Mientras estaban allí, el sol fue bajando, y después cayó la noche y aparecieron la luna y las estrellas. Pero ninguna brisa refrescante sopló de las montañas, y el bochornoso calor persistió. Durante el día el calor había sido insoportable y varios campesinos nórdicos sentían ya los escalofríos de la fiebre. Empezaron a temer que correrían la misma suerte que Birger Larsson, y sentados allí a oscuras y en silencio, se preguntaban cuál era la intención de Dios al enviarles a aquella tierra, si no iban a poder vivir en ella.

Sin embargo, todo lo otro superaba con creces sus expectativas. Habían imaginado que sólo encontrarían privaciones y penurias; pero, en cambio, tenían la impresión de que aquélla era una colonia próspera y acomodada. Aparte del gran caserón que la colonia poseía extramuros junto a la Puerta de Damasco, donde estaban la sala de asambleas y el comedor, la cocina y la lavandería, y donde además se alojaban los labriegos más notables con sus esposas e hijos, a quienes se les había otorgado una sala grande y luminosa por familia, los colonos alquilaban tres inmuebles dentro de la ciudad. Dos de ellos se utilizaban para viviendas, pero el tercero estaba destinado a escuela. No fue poca la alegría de los campesinos de Dalecarlia al descubrir que la colonia disponía de una magnífica escuela donde sus hijos recibirían mejor educación que la que habrían recibido quedándose en casa.

Apenas desempaquetadas sus cosas y guardadas en sus cuartos, los varones del grupo recién llegado, observando que hacían falta enseres y muebles, decidieron construir mesas de carpintero para confeccionar las piezas necesarias: mesas, sillas, camas, encimeras y alacenas para la cocina, entre otras. También habían oído a las mujeres comentar que era difícil hacer buen pan en el horno de estilo oriental que había en la casa y se discutía la posibilidad de remodelarlo. Asimismo, las mujeres ya habían empezado a estudiar la manera en que podrían ser útiles a la comunidad. Por descontado, a ellas tampoco les faltaría trabajo.

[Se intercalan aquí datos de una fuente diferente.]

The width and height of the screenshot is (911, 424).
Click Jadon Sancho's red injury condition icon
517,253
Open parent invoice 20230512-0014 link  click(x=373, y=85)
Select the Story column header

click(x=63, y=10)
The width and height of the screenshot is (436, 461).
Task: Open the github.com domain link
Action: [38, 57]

Los gordonistas veteranos se ocupaban, principalmente, de llevar la escuela y de visitar a enfermos y ayudar a los pobres, actividades que continuaron bajo su responsabilidad. Durante la época en que estuvieron solos, contrataban a gente de fuera para los servicios domésticos; pero desde que se les unieran los sueco-americanos, éstos se habían hecho cargo de esos quehaceres. Y trabajo no faltaba puesto que tenían que alimentar a ciento veinte personas diariamente; era como si se hubiesen olvidado de hacer todo lo que no fuera lavar y cocinar. Ahora las campesinas de Dalecarlia querían encargarse de abastecer a la colonia con las telas y la ropa que precisaba. Tenían la intención de montar sus telares cuanto antes y confeccionar trajes y vestidos, alfombras, toallas y mantelería fina, porque ¿adónde irían a parar si se veían obligados a comprar todo aquello siendo un grupo tan numeroso?

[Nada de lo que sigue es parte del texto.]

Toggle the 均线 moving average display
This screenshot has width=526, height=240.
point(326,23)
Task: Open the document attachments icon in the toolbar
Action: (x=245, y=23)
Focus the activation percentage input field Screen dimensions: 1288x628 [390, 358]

Más reconfortante que pensar en todo esto era revivir el inmenso cariño y la alegría con que los habían recibido en la colonia. Los recién llegados todavía no estaban en condiciones de entablar una conversación con los primeros gordonistas, pero aun así se daban cuenta de que éstos hacían cuanto estaba en sus manos para que se sintiesen cómodos y felices. Y los sueco-americanos dieron fe de que nunca antes habían conocido a gente más bondadosa y honrada. Siempre dispuestos a ayudar, siempre con una palabra amable en los labios, y nunca daban muestras de creerse superiores a los campesinos con que se habían juntado. Nadie quería acaparar nada para sí mismo, sino que lo que uno poseía pertenecía a todos. ¡Y era tanta la alegría que transmitían! Los adultos jugaban como niños y sus hijos eran como ellos: valientes, desenfadados y muy inclinados al juego.